そんな僕の反応が気に食わなかったのか、スティフは大声で叫び始める。
「とっとと殺せと言っている。お前の勝利だと認めてやるよ」
「何を言ってるの?」
今度はしっかりと聞き取れた。
その上で呆れたような返事をする。
なぜ、そんな話になるのだろうか?
「魔族は実力主義だ。お前が実力があるのを示したのだから、反逆した俺を殺すのは当然だ」
「・・・・・・そんなことするわけないだろ?」
「は?」
思わぬ返答だったのだろう、今度はスティフが呆けた声を漏らす。
僕は自分の考えを告げる。
「反逆をしたからって、いちいち処刑とかしてたら戦力が足りなくなるだろう? ただでさえ、先代魔王が討たれて大変な状況でなのに、わざわざ自分から弱くなる馬鹿がどこにいる?」
「だが、俺はお前を殺そうとして・・・・・・」
「それは僕も悪い。これから助けていくべきみんなを不安にさせたんだから、反逆されて当然だよ」
「・・・・・・」
スティフは黙り込んでしまった。
先程の言葉はあくまで僕の考えである。
もちろん、その人により考え方は異なってくるだろう。
だが、現在の状況から考えるとスティフを切り捨てるのは得策ではない。
(ガラッ)
「っ⁉」
拘束から解放され、彼は驚いていた。
そして、こちらをじっと見つめる。
「良いのか?」
「こちらの気持ちを受け取ってもらいたくね」
「俺が攻撃する可能性を考えないのか? この距離だったら、俺の方が速いはずだ」
「君はそういうことをするタイプじゃないでしょ? 卑怯なことを好まない」
「・・・・・・はぁ、負けたよ」
スティフは大きくため息をつき、両手をあげた。
降参の意思を示していた。
「はぁ、良かった」
僕はその場にへたり込む。
緊張の糸がとけ、全身に力が入らなかった。
「勝者がなんて姿を見せるんだ」
「結構ギリギリだったんだよ。
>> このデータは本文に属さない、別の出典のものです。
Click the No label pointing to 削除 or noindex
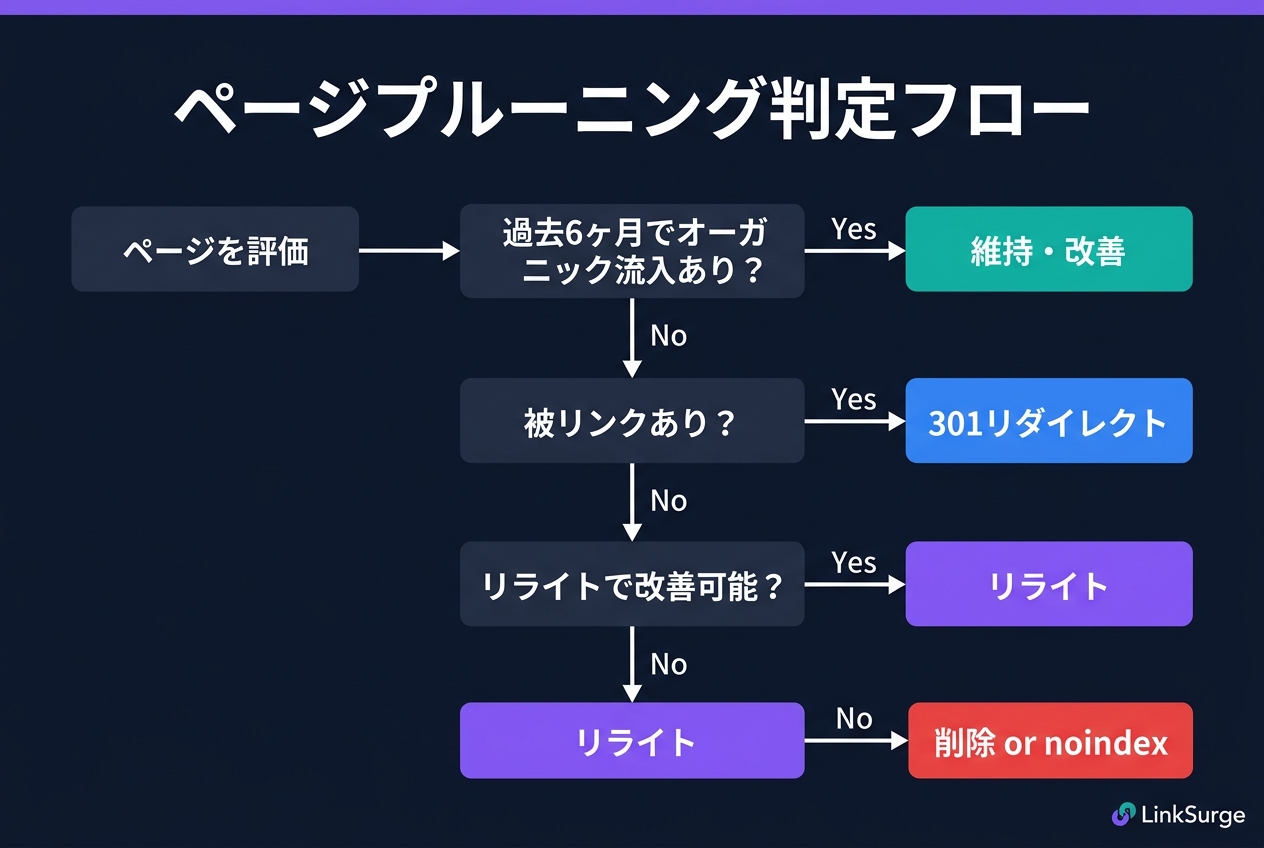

一撃でも貰えば、確実に命を落としてたしね」
「それにしては良い立ち回りだったぞ?」
「褒めて貰えて良かったよ」
褒め言葉は素直に受け取っておく。
正直、先程の戦いで僕が勝利したのは運が良かったのもある。
一手でもミスをすれば、負けていたのは僕だろう。
そして、命を落としていたはずだ。
「だが、勝てる可能性が高いから勝負を挑んだんだろう? なんらかのミスがあっても、それをカバーできる方法もあったはずだ」
「やっぱりわかる?」
「初心者にしちゃ、肝が据わりすぎてるからな」
戦闘経験の多いスティフにはバレていたようだ。
一応、失敗した時用の策は考えていた。
「床を消失させて地面に叩き落とし、そこに閉じ込める方法があったよ」
「なっ⁉」
「まあ、それはスティフを失うことを意味するから、絶対に使いたくなかったんだけどね」
「使われなくて良かったよ」
彼は恐怖のあまり身を震わせる。
結構えぐい策だったので当然だろう。
僕だって、自分で考えて怖いと思ってしまう。
「さて、君が四天王として残るために一つやってもらうことがある」
僕は真剣な表情になる。
本気の話だと気づいたのか、彼の目も変わる。
「何をすれば良い?」
覚悟を決めた男の顔である。
どんな命令だってこなしてくれるだろう。
そんな彼にしてもらうことは一つだけだ。
「アズサさんに謝ってきなさい」
「は?」
僕の命令にスティフは呆けた声を漏らした。
まさかそんな命令をされるとは思わなかったのだろう。
だが、僕はいたって真剣である。
これから魔王軍を再建するに当たって、遺恨を残したままだと駄目だと考えたからだ。
そもそもスティフはそんなこと程度に思っているかもしれないが、被害者であるアズサさんがそう簡単に許すかな?